CAN A COMMUNITY OF OWNERS FORBID TOURIST RENTALS?
Currently, and following the Royal Decree-Law 7/2019 of March on urgent rental measures, communities of owners have the possibility of reaching agreements that limit or condition the exercise of the tourist rental activity.
These resolutions require the favourable vote of 3/5 of the total number of owners who, in turn, represent 3/5 of the participation quotas, regardless of whether or not they modify the constitutive title or the statutes of the community.
The agreements taken in this sense cannot have retroactive effects, i.e. they cannot limit the activity for those who have already been carrying it out.
This relaxation of the majorities required to limit tourist rental activity has been applied since the 6th of March 2009.
Until then, this type of restriction meant a modification of the statutes or of the articles of association which, as such, required the unanimous support of the entire community (LPH art.17.6).
In practice, the question arises as to the expression “limiting or conditioning” contained in this rule.
One sector considers that the owners’ meetings with a 3/5 majority can forbid holiday rentals without a just cause, while another majority sector considers that they can only establish limits or conditions to this activity, but not forbid it.
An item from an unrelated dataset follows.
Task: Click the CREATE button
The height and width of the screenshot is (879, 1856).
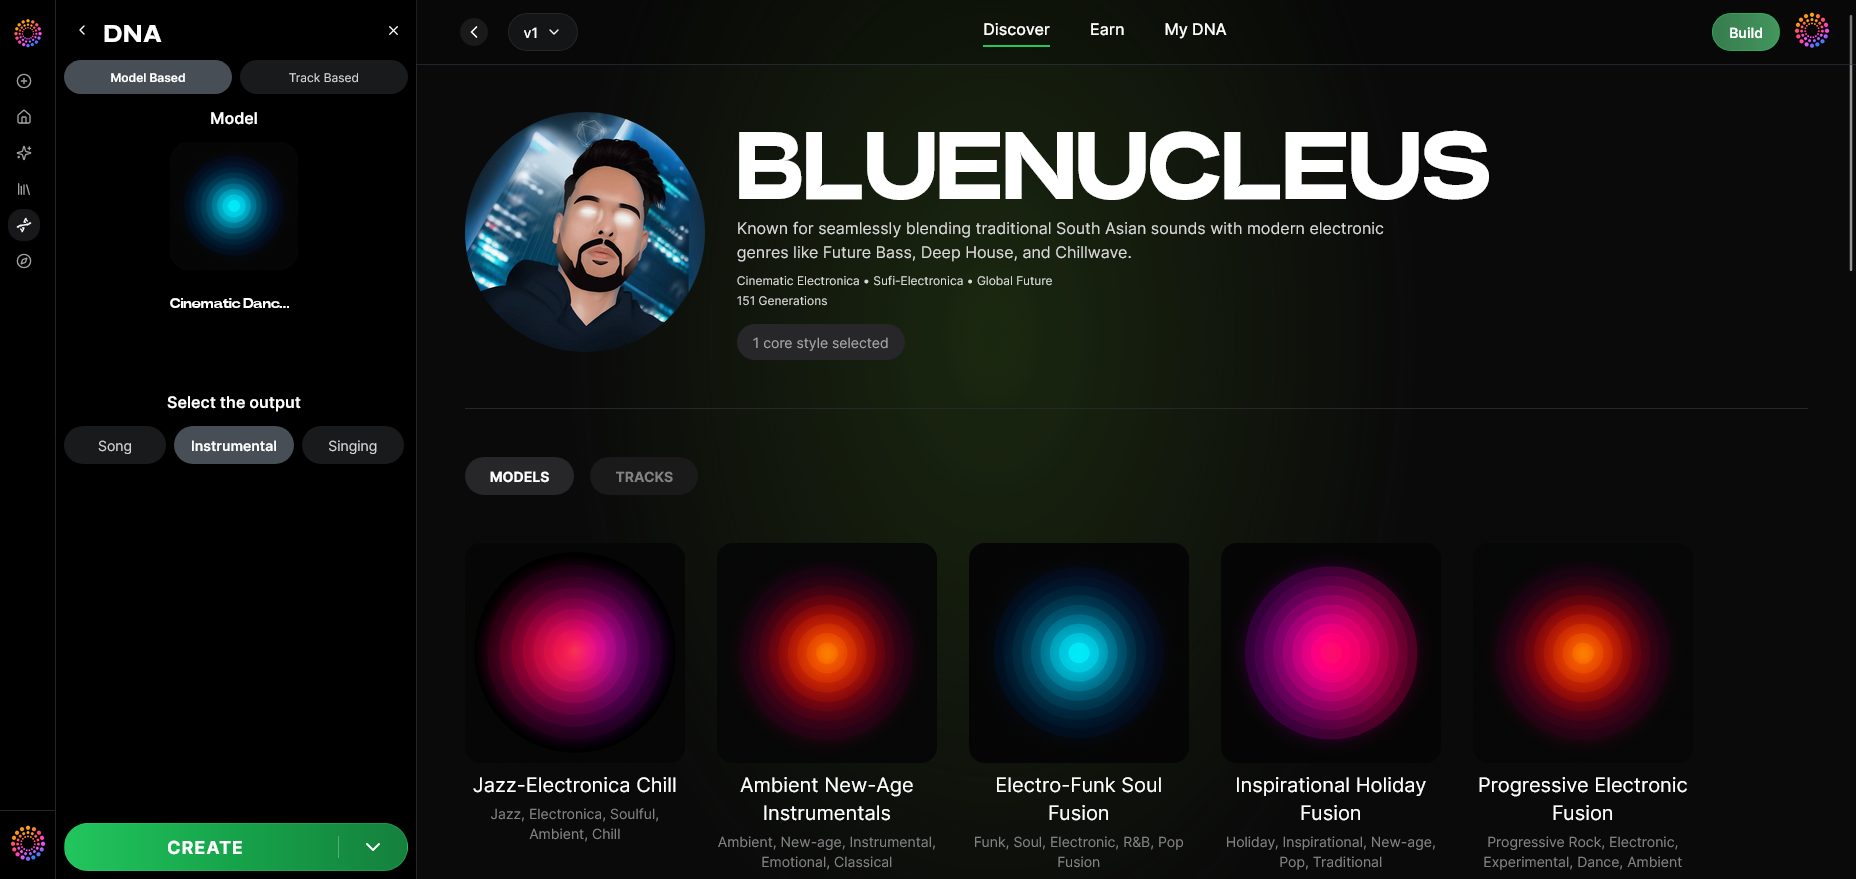Action: coord(204,847)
In the absence of a jurisprudential pronouncement on the matter, and as has been mentioned above, the majority supports that the community of owners can establish various limitations with a 3/5 majority, such as, for example, that the occupants of the rented property cannot remain in the common areas (clear example in the Covid period).
According to this majority, this activity could only be forbidden if the unanimity of all the owners is reached, as this would mean modifying the rules contained in the constitutive title of the horizontal property or in the articles of association.
However, in order to resolve this controversy, we will have to wait for a new law on the matter.